_WHAT TO DO_. Write out each entry again. Keep every word exactly as it is.
**** DATA FOR ANALYSIS
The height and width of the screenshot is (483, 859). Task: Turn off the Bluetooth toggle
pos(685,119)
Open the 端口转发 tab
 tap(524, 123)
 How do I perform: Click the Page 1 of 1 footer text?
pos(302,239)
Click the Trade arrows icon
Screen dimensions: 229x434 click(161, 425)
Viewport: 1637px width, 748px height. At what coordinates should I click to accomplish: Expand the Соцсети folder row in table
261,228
********
_ANSWER AREA_.
The height and width of the screenshot is (483, 859). Task: Turn off the Bluetooth toggle
pos(685,119)
Open the 端口转发 tab
 tap(524, 123)
 How do I perform: Click the Page 1 of 1 footer text?
pos(302,239)
Click the Trade arrows icon
Screen dimensions: 229x434 click(161, 425)
Viewport: 1637px width, 748px height. At what coordinates should I click to accomplish: Expand the Соцсети folder row in table
261,228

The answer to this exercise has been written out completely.